The full text of the call for papers is available here : Call for papers ESO conference.pdf

This conference arises out of the research interests of the team Espaces et Sociétés (UMR 6590 ESO), stepping on a tradition of social geography recognised both nationally and internationally and which has developed, over the years, in an interdisciplinary direction. The objective of the conference is to generate an interdisciplinary dialogue around epistemological, theoretical and methodological issues linked with the study of the spatial dimension of social relations.

Indeed, even if one has to be highly careful with the rhetoric of the new and of change, which nowadays constitutes an almost unavoidable topos in order to stimulate interest and to be different from others, the idea according to which the Humanities and Social Sciences have been engaged for several decades in a “spatial turn” seems broadly justified. This refers first of all to a change in awareness and perspective from the point of view of the models of analysis and interpretation, accounting for a growing interest in the spatial dimension of social relations.

This change has been supported in particular by two major developments:
- The crisis affecting the mainstream historicist and universalist paradigms which considered the social world, its characteristics and its driving forces through essentially aspatial models, such as the theories of modernisation and development and a part of marxist currents;
- The relativisation of the national scale, which largely configured the problematics of social
sciences, around the political figure of the Nation State, but also around implicitly organicist social imaginaries and models; this led to confining theoretic and empirical investigation to a space extremely limited both representationally and territorially.

The idea of a “spatial turn” can also be interpreted not so much as a change in awareness and
perspective, but rather as a change of paradigm even within the disciplines in which space was historically considered a privileged focus of scientific study. Here again, the rhetoric of the turning point comes easily to the fore, in the form of the “constructivist turn”. This expression describes a radical critique of naturalist, essentialist and determinist approaches of space. To reason in terms of construction of the spatial dimension of social relations is both to refuse all forms of separation between the “spatial” and the “social” and to fully integrate the temporal and spatialized elaboration of the phenomena studied.

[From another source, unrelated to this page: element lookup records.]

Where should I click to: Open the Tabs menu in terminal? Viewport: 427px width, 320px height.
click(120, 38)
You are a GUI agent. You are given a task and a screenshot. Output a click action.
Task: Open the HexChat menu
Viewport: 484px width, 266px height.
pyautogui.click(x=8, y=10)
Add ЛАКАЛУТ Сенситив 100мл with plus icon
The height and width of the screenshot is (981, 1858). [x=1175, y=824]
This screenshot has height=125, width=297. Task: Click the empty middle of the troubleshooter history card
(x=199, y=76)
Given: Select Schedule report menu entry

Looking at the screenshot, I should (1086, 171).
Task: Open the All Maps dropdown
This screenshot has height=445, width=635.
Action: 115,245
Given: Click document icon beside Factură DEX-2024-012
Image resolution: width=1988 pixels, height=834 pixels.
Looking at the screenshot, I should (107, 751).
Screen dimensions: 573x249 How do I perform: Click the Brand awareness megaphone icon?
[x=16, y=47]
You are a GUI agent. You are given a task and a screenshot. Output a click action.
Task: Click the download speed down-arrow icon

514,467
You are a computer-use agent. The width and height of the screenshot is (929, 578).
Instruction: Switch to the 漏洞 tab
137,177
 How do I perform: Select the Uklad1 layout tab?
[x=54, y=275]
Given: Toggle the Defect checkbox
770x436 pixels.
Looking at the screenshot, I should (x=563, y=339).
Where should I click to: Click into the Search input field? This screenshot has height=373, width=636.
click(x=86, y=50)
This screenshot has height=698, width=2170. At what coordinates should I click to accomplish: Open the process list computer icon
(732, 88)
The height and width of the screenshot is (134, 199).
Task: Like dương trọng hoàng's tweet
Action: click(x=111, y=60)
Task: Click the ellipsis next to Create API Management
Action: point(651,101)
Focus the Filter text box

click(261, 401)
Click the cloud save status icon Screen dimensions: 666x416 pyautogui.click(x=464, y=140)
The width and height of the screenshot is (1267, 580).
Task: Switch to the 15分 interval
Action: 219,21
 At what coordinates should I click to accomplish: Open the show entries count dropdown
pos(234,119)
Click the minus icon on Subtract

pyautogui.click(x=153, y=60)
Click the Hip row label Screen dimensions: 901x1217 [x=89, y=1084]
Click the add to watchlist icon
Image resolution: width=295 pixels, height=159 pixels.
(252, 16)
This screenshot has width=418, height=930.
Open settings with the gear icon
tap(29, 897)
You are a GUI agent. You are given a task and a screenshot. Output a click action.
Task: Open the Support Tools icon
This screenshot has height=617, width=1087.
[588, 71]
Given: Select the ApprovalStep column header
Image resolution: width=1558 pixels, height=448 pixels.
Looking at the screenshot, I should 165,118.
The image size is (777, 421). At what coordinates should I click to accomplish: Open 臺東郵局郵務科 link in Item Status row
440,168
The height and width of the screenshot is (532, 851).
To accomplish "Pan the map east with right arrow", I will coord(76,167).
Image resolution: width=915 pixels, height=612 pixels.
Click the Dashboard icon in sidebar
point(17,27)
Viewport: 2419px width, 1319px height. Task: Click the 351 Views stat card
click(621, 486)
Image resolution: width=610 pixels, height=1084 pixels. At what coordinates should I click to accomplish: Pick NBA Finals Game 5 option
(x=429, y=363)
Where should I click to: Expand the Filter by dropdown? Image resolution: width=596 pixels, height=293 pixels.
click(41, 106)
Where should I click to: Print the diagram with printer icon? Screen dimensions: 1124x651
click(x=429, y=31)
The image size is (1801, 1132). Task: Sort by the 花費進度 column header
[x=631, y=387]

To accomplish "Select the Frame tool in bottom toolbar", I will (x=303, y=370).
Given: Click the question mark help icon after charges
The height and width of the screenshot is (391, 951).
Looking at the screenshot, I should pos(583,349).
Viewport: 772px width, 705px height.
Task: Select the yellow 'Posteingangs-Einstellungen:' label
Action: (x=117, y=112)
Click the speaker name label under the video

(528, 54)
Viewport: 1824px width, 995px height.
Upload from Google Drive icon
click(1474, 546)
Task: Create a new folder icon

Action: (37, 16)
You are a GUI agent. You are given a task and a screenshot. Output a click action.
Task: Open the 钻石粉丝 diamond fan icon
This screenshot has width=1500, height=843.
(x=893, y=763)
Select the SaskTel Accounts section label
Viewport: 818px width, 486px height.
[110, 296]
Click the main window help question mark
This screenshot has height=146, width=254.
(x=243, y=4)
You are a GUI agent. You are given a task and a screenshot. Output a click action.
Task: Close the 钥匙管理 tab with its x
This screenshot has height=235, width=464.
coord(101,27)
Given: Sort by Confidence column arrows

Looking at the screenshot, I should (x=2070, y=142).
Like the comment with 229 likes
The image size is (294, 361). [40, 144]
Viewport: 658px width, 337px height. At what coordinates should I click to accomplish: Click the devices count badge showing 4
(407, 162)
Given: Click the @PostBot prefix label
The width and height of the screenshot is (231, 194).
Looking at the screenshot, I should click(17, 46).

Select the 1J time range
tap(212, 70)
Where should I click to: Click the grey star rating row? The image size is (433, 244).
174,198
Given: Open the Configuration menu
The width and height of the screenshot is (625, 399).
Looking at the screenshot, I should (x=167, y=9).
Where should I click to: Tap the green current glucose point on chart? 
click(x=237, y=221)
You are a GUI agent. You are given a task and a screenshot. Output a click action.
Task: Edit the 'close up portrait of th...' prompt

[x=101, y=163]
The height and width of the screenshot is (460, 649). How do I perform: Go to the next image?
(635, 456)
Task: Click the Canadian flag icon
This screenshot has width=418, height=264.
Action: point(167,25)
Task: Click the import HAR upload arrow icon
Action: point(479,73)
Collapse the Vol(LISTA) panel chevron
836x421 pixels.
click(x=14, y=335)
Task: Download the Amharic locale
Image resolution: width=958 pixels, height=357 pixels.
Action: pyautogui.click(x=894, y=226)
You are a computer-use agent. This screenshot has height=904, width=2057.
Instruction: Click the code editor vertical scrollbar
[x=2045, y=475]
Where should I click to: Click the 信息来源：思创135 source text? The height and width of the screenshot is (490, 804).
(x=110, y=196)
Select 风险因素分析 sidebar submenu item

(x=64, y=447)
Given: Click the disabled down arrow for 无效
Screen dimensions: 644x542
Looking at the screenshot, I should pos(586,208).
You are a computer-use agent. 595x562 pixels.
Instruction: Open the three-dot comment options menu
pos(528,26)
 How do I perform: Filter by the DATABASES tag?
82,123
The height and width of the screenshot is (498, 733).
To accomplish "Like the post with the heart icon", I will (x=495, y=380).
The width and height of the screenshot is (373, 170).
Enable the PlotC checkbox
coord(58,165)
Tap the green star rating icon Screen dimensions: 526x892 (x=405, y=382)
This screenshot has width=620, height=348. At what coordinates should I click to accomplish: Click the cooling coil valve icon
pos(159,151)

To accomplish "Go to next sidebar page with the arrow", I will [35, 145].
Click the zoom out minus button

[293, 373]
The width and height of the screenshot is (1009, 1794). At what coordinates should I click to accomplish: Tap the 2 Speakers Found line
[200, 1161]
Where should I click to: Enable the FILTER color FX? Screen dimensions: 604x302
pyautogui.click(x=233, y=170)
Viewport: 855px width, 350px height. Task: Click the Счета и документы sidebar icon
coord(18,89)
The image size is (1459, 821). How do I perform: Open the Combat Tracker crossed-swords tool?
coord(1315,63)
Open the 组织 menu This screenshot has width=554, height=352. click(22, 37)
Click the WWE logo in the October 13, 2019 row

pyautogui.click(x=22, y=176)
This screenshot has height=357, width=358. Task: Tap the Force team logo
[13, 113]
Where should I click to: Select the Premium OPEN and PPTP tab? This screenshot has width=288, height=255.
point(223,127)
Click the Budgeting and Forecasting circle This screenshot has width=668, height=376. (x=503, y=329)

These evolutions are not simply the product of the endogenous dynamics of the Humanities and Social Sciences, they are inseparable from major socio-historical transformations :
- the dynamics of “modernisation” across the planet, which highlight phenomena of convergence and also of divergence, render obsolete the unequivocal figurations in terms of progress or revolution and force one to take into account the contingency of socio-spatial configurations;
- the dynamics of globalisation and of regionalisation (supra- as well as infra-national) which render the multi-scale approaches increasingly essential;
- the accelerated dynamics of interaction of human activities and land environments pointing to the urban-technological society and the productivist and consumerist mentality as major forces of change, which prompts one to think about the coupling of societies, techniques and “nature”;
- the revolution linked to the emergence of “cyberspace”, which is certainly only in its infancy and which calls for in depth reflections about the space of “virtual reality”, at the individual as well as the community level.